I guess all those years of watching Star Trek episodes on the Sci-Fi Channel rubbed off on my dad, because he branched out to the network’s other programming, MST3K included.
The first episode I watched was Merlin’s Shop of Mystical Wonders in case you’re wondering. Well, the show grew on me very quickly. It became our Saturday ritual to enjoy MST3K together. It was during that time that I developed my twisted sense of humor (although I got some of that from my mom too) and gained an appreciation for B-movies.
Anyone that has seen MST3K knows that the movies the characters were forced to endure weren’t just bottom of the barrel. They scraped the bottom of the barrel. But my dad would often point out that the low-budget movies often had more imagination than some of the movies currently in theaters. Sure Manos was a dumpster fire. But you’d never seen anything like it. I’m not saying I would go out of my way to seek it out, but it at least gave me something I didn’t expect.
Over the years I’ve found myself going back to MST3K for nostalgia and laughter. To this day, I can’t help but enjoy a good B-movie when I come across it. Sometimes the movies screened on MST3K even show up on Turner Classic Movies, which allows me to work on my own riffing skills as I do my own commentary on Twitter.

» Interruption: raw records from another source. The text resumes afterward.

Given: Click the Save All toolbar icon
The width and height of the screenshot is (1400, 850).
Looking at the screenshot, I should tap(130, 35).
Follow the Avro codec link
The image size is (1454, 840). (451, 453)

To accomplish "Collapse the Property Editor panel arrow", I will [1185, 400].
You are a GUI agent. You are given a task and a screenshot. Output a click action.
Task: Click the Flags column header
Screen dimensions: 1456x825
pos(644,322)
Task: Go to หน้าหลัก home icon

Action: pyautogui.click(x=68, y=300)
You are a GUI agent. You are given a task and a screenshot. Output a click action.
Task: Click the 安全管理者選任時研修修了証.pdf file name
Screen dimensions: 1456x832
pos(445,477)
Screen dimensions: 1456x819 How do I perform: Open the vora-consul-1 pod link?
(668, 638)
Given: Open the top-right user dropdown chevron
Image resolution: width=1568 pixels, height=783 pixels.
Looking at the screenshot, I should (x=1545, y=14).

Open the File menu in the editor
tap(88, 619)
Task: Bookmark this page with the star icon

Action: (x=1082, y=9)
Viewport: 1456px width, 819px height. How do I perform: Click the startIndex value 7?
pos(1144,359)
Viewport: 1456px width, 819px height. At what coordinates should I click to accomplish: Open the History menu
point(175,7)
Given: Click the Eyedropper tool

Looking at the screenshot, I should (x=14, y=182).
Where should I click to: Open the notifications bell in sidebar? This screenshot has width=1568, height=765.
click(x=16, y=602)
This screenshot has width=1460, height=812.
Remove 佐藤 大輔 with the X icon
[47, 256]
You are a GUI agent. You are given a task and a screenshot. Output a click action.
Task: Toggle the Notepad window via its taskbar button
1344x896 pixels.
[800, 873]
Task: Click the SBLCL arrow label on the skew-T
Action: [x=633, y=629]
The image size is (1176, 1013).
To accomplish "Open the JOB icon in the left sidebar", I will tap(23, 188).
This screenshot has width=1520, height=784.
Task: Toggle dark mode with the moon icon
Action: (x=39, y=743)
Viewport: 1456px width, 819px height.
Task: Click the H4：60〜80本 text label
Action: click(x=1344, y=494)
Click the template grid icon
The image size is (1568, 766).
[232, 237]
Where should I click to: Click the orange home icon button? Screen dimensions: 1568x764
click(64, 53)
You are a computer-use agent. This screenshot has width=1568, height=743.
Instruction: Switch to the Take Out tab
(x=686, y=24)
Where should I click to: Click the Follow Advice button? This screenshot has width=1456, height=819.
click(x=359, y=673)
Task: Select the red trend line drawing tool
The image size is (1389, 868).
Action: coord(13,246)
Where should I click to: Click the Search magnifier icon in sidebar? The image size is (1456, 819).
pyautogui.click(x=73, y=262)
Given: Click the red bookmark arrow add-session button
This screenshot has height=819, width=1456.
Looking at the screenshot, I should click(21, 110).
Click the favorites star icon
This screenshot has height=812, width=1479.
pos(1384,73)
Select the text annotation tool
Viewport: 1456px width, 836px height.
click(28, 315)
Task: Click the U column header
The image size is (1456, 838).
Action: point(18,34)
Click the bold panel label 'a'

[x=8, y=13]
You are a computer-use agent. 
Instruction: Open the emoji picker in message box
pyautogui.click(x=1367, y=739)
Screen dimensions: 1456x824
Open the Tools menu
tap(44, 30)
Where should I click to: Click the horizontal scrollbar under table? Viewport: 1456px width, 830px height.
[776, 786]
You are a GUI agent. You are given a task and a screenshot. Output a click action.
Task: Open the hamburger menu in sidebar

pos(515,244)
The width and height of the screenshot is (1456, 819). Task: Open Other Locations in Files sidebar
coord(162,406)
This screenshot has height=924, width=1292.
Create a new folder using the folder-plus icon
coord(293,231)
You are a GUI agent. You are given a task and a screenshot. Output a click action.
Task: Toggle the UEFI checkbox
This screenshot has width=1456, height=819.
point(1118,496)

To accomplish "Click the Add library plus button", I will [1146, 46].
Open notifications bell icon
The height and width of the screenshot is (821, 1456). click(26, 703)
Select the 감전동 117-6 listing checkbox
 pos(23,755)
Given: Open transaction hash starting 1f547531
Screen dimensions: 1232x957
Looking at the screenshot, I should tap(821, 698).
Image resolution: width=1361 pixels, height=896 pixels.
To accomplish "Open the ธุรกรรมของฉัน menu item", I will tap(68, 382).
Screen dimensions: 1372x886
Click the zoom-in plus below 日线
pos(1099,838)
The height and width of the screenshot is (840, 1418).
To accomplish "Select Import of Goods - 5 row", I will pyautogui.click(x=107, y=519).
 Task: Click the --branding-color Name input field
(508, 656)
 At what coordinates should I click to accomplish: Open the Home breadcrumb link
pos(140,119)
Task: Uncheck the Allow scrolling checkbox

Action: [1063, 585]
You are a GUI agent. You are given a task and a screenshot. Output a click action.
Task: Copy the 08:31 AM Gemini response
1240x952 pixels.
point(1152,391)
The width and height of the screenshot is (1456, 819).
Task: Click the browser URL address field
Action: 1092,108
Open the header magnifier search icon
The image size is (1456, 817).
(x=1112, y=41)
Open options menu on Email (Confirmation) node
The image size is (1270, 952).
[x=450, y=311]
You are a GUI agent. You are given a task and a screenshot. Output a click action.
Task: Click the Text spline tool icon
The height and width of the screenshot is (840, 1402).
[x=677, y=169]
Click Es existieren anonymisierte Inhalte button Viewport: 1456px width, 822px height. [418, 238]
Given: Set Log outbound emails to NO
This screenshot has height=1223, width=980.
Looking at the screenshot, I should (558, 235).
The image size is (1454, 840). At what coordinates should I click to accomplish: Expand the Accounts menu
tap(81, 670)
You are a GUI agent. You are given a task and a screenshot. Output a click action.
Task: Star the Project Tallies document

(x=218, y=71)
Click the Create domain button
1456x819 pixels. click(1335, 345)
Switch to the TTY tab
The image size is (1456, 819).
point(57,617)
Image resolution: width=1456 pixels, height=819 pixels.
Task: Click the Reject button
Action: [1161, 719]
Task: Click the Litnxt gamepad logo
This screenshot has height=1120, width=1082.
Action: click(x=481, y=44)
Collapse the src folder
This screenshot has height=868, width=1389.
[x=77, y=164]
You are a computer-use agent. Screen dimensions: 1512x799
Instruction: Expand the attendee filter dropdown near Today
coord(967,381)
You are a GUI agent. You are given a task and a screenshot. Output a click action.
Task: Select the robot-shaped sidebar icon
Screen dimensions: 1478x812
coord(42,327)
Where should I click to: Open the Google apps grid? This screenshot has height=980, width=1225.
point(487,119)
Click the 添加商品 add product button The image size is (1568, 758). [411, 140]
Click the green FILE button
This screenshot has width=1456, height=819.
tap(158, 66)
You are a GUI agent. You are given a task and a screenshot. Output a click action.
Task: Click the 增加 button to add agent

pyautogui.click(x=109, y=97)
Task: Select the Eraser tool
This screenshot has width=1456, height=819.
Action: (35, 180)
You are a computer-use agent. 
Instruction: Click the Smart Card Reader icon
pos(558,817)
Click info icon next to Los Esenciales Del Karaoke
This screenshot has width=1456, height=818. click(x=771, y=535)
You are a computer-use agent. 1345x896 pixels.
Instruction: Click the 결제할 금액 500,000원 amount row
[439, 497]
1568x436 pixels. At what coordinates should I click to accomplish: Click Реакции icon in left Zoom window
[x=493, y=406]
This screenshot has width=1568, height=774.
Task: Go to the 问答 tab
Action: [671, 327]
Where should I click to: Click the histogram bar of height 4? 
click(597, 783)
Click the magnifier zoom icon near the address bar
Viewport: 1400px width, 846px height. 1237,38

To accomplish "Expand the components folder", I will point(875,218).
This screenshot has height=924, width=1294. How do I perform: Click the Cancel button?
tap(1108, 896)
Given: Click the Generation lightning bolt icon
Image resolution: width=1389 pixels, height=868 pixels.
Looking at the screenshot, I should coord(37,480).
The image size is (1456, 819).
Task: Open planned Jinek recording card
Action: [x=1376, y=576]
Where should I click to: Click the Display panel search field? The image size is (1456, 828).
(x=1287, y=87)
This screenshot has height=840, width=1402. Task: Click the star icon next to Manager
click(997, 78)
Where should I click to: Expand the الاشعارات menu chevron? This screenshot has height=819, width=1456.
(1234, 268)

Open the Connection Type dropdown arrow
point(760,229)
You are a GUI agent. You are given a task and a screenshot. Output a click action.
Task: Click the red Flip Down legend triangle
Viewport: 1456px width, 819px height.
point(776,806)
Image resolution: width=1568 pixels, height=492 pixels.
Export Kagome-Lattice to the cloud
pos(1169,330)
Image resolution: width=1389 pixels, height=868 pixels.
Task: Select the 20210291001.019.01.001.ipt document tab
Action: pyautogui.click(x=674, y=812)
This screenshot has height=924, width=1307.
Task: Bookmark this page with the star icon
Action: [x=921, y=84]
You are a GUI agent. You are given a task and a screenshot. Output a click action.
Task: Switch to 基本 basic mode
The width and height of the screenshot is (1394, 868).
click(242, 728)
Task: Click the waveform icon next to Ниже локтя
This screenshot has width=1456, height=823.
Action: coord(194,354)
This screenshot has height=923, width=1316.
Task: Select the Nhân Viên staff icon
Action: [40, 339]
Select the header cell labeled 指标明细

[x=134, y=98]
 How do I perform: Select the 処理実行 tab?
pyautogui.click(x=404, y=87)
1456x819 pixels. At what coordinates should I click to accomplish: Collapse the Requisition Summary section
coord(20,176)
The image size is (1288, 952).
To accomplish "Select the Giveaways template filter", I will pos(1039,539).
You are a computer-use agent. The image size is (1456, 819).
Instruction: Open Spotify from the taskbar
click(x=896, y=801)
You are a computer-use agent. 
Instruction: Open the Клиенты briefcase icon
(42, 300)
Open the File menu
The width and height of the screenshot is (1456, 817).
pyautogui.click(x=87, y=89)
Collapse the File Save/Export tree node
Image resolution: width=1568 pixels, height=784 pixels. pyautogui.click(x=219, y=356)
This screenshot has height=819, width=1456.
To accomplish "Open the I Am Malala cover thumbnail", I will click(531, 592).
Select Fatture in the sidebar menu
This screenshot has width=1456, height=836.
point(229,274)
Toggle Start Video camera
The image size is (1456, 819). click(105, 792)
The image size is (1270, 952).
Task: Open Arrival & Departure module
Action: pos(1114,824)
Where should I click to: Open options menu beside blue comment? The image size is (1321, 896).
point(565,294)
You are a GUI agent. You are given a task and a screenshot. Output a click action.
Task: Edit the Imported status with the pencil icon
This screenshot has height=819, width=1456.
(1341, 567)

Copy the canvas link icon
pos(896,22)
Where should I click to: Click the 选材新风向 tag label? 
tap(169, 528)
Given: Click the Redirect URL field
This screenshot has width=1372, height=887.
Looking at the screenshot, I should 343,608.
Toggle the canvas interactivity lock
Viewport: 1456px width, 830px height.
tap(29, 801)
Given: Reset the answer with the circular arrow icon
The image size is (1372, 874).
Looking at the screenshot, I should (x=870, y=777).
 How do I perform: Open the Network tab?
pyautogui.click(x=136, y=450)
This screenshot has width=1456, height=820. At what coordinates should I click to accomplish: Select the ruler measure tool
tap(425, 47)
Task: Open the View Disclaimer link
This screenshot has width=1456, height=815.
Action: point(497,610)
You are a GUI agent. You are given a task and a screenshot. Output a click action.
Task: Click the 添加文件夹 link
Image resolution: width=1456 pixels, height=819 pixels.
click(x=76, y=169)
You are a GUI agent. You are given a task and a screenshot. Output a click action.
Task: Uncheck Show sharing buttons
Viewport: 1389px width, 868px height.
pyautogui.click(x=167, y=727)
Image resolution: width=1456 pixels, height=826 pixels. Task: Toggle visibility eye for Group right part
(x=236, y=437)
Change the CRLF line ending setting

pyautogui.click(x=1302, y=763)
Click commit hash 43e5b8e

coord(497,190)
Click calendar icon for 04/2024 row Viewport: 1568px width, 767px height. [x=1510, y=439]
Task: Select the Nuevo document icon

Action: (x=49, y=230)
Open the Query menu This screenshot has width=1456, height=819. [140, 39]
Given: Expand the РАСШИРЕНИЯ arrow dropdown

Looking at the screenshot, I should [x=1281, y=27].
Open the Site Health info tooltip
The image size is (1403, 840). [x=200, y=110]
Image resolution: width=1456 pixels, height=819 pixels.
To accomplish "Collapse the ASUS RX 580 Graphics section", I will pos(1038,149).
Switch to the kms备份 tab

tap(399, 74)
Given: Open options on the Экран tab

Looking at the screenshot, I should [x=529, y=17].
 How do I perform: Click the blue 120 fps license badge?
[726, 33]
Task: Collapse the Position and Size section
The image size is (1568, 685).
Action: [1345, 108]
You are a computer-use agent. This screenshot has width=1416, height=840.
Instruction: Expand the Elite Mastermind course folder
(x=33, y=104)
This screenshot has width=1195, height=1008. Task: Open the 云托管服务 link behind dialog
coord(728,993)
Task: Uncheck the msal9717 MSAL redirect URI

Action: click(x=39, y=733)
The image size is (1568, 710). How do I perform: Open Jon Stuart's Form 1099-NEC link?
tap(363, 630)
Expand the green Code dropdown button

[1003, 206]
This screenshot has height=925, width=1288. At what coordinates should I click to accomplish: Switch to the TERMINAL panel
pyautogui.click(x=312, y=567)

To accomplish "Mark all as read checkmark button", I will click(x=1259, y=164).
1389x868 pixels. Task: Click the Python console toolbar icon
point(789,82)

While I laugh at the cheap sets, special effects, bad acting, etc., I have a special place in my heart for B-movies. It’s fun to see what people come up with using their imagination and a shoestring budget. While the end product may not be on par with, say, Casablanca, it usually is entertaining in its own cockeyed way.
It’s worth noting that my dad also routinely rented Godzilla movies for my brother and I. Something about a giant monster stomping around Tokyo was appealing to me as a kid. And I’m still a devotee of Kaiju movies.
I miss those Saturdays with my dad learning about cars from Car Talk and the art of movie riffing from MST3K. I miss my dad’s laugh. I just really miss my dad. But I’ll always treasure the time we had together, especially those Saturdays when we enjoyed spending time with Joel, Mike, the bots and the Mads.